Genevieve Hudson is a second year MFA student at Portland State University. Her fiction has appeared or is forthcoming in Word Riot, Portland Review, NANO Fiction, and Tin House online. She is at work on her first novel.
Her story "Empire" appears in Issue Thirty-Four of The Collagist.
Here, Genevieve Hudson speaks to interviewer Melissa Goodrich about sonics, "the catching," and the bottom of her reading list.
1. Does a piece like “Empire” originate in concern (the prospect of water wars) or marveling (we are creatures made almost entirely of bone!) or frailty (“We cannot move from our recliners. We can only love it with our eyes”) or something else entirely?
“Empire” began with a concern, but not in an overtly political way. I wasn’t trying to advocate an environmental cause, but I was—still am—interested in the way humans interact with nature and with the wild. Representations of a world without mankind fascinate me. There’s this D.H. Lawrence quote—“Man was a mistake, he must go.” Images of “humans going” started this story. I had a thought of reclining creatures being tended to in a room, and it went from there. Their whole world is filtered through “mothers,” but their reality is nothing like ours, neither is their concept of family. Nature has adapted to fit us; I’m curious in how we will have to modify to fit it in future societies.
I also allow the sonics and sounds of sentences to guide me toward new images and ideas. I’ve been reading writers recently who have a dedication to the art of a sentence. In my opinion, words, images, and the beat of a sentence are just as important as plot or narrative trajectories.
2. Funny how lines like “no sun time” or “she is the only one among us with eyebrows and we all, in secret spots, envy the soft biomaterial” or “pre-Nuclear food” make your readers aware of their brows and sun and snacks, appreciatively. If such an empire were to exist, what would you miss most?
Wow. Great question. Physical touch maybe? The creatures in “Empire” are taken to petting zoos, but it’s a monitored and—I’d imagine—an odd experience. There’s such serious concern in “Empire” about “the catching.” In a society of rampant paranoia, even holding hands gets pathologized. Mobility is another thing I’d miss. I’m such an active person, the idea of lying in a bed all day is horrifying to imagine.
3. What’s the best and worst part of an MFA, for you?
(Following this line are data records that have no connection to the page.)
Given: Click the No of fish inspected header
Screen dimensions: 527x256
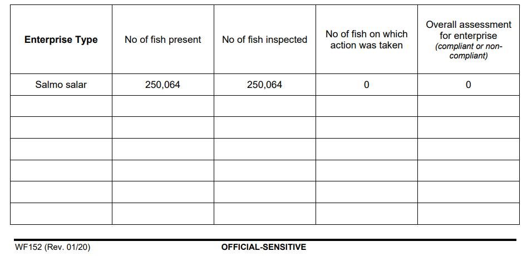Looking at the screenshot, I should [x=264, y=40].
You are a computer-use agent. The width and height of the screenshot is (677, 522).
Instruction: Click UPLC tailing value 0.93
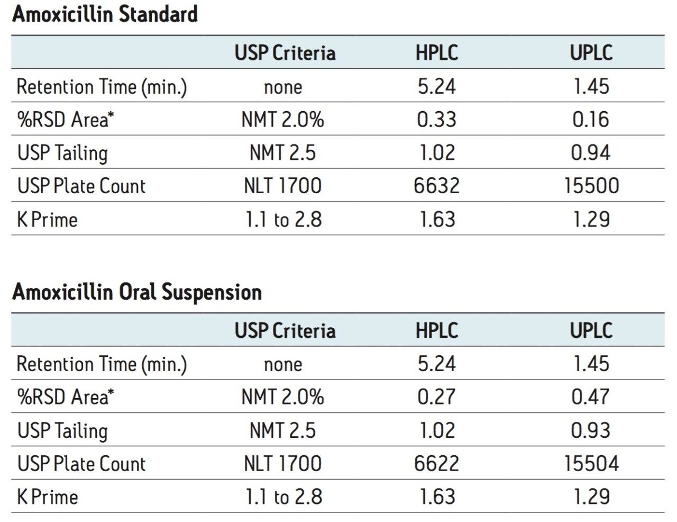[591, 430]
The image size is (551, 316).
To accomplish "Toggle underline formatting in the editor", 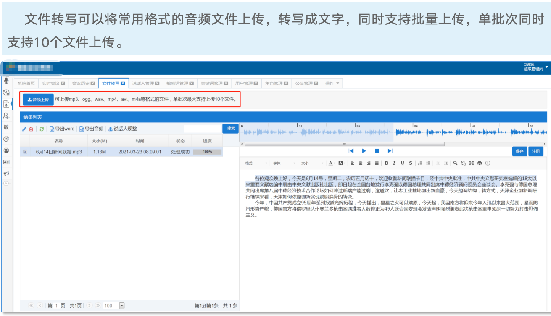I will click(402, 163).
The MFA has been a time of intense reading and writing, and I wouldn’t be the same thinker or the same writer without the experience. I’ve had the pleasure to work with brilliant, imaginative teachers, and the city (Portland) is a resource in itself. The best parts far outweigh the negatives for me. It’s rare today to find spaces where people come together and exchange ideas, where inquiry is valued for its own sake. Being a part of a community of writers who read my work well is a fantastic thing. It’s also great to have been exposed to such diverse styles of writing. Through my MFA, I’ve become not only a more intentional writer, but also a more nuanced reader. The worst part is thinking that my next life step might not be as conducive to the writer’s lifestyle (let’s hope it is!). It’s scary to have that looming over your head.
4. Tell us more about this novel you’re hard at work on. Or what you do when you’re avoiding it.
My novel, although much different than “Empire,” has a similar futuristic, environmental concern: mass animal deaths, natural disasters, non-drinkable water. Swallow straddles two settings: Portland, OR, and Charleston, SC. Remy and Claire are ex-lovers and dual narrators. Remy, a printmaker and kleptomaniac, tells her story from present-day Charleston, where she steals panties from her professor’s office (with plans of blackmail) and gets taken in by a radical environmental protest group, HOLD. Claire narrates her portion from the past tense. She chronicles her relationship with Remy in Portland, their entanglement with a gender queer drug dealer, and a haunting she experiences when characters in her paintings come to life.
When I’m avoiding it I go for a run or do something entirely unrelated to books and words. I find doing physical exercise is a nice balance to the strenuous, interiority of writing. I also have a side project of short stories I’m working on. The stories are contemporary adaptations of fairy tales and folklore. I’m fascinated by magic realism.
5. What’s at the top of your summer reading list? The bottom?
I’m gearing up for a bike trip from Portland to San Francisco in June, and I’m taking two books with me: My Mother She Killed Me, My Father He Ate Me, an anthology of modern fairy tales edited by Kate Bernheimer, and Pretty Monsters by Kelly Link. As I mentioned earlier, I’m drawn to books that blur genres and dabble in magic. I’m also really excited to read Dora: A Headcase, Lidia Yuknavitch’s new novel. It’s out in late summer with Hawthorne Books.
At the bottom is probably The Hunger Games. Don’t get me wrong, I love a great dystopian read, but I know I’ll never get around to this one. I’m sure it’s no loss to Suzanne Collins. She has plenty of readers already.